=== What is asked ===
In the patch thread on flushing PMU internal buffers, why should sched_task() be invoked on each context switch once large PEBS was introduced? Answer in one to three sentences.

=== Selection ===
= = = = =
[PATCH 1/3] perf/core: Flush PMU internal buffers for per-CPU events

Liang, Kan kan.liang at linux.intel.com
Wed Nov 25 03:04:31 AEDT 2020



On 11/24/2020 12:42 AM, Madhavan Srinivasan wrote:
> 
> On 11/24/20 10:21 AM, Namhyung Kim wrote:
>> Hello,
>>
>> On Mon, Nov 23, 2020 at 8:00 PM Michael Ellerman <mpe at ellerman.id.au> 
>> wrote:
>>> Namhyung Kim <namhyung at kernel.org> writes:
>>>> Hi Peter and Kan,
>>>>
>>>> (Adding PPC folks)
>>>>
>>>> On Tue, Nov 17, 2020 at 2:01 PM Namhyung Kim <namhyung at kernel.org> 
>>>> wrote:
>>>>> Hello,
>>>>>
>>>>> On Thu, Nov 12, 2020 at 4:54 AM Liang, Kan 
>>>>> <kan.liang at linux.intel.com> wrote:
>>>>>>
>>>>>>
>>>>>> On 11/11/2020 11:25 AM, Peter Zijlstra wrote:
>>>>>>> On Mon, Nov 09, 2020 at 09:49:31AM -0500, Liang, Kan wrote:
>>>>>>>
>>>>>>>> - When the large PEBS was introduced (9c964efa4330), the 
>>>>>>>> sched_task() should
>>>>>>>> be invoked to flush the PEBS buffer in each context switch.
= = = = =
=== Extracted entries ===
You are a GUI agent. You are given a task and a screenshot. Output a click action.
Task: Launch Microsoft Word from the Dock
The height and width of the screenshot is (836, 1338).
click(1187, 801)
= = = = =
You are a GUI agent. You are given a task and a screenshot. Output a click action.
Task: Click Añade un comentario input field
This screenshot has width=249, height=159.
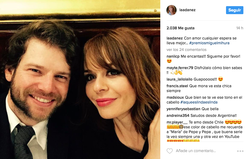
= = = = =
=== Reply to the task ===
Once large PEBS was introduced (commit 9c964efa4330), sched_task() should be invoked on each context switch to flush the PEBS buffer.